• _GIVEN INFORMATION_
========================================

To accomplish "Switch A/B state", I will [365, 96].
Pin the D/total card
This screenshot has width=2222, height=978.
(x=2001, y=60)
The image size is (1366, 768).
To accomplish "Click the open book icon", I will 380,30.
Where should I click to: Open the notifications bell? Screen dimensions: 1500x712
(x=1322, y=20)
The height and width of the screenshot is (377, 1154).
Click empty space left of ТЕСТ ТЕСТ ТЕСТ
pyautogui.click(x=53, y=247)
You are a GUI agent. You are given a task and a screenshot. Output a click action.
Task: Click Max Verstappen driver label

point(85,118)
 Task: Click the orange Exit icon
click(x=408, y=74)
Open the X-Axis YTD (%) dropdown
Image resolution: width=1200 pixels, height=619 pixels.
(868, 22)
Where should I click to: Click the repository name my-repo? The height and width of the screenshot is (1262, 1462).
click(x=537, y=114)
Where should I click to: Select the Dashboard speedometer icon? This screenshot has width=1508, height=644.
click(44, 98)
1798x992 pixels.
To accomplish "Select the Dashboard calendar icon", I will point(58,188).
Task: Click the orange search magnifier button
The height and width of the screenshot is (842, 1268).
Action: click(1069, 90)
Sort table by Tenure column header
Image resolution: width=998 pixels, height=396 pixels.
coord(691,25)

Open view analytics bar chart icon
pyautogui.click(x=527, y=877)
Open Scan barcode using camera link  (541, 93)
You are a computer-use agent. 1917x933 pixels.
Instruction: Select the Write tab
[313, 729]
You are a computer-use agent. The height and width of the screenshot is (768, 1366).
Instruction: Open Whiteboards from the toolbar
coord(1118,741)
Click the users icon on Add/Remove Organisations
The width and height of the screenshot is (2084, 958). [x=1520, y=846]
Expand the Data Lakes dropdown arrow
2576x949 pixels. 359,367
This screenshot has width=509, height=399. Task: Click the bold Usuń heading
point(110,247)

========================================

• _TASK INSTRUCTIONS_
Set down exactly the lines of the listing above, from the line holding "Where should I click to: Select" through its last line, with nothing added.

• _OUTPUT_
Where should I click to: Select the Dashboard speedometer icon? This screenshot has width=1508, height=644.
click(44, 98)
1798x992 pixels.
To accomplish "Select the Dashboard calendar icon", I will point(58,188).
Task: Click the orange search magnifier button
The height and width of the screenshot is (842, 1268).
Action: click(1069, 90)
Sort table by Tenure column header
Image resolution: width=998 pixels, height=396 pixels.
coord(691,25)

Open view analytics bar chart icon
pyautogui.click(x=527, y=877)
Open Scan barcode using camera link  (541, 93)
You are a computer-use agent. 1917x933 pixels.
Instruction: Select the Write tab
[313, 729]
You are a computer-use agent. The height and width of the screenshot is (768, 1366).
Instruction: Open Whiteboards from the toolbar
coord(1118,741)
Click the users icon on Add/Remove Organisations
The width and height of the screenshot is (2084, 958). [x=1520, y=846]
Expand the Data Lakes dropdown arrow
2576x949 pixels. 359,367
This screenshot has width=509, height=399. Task: Click the bold Usuń heading
point(110,247)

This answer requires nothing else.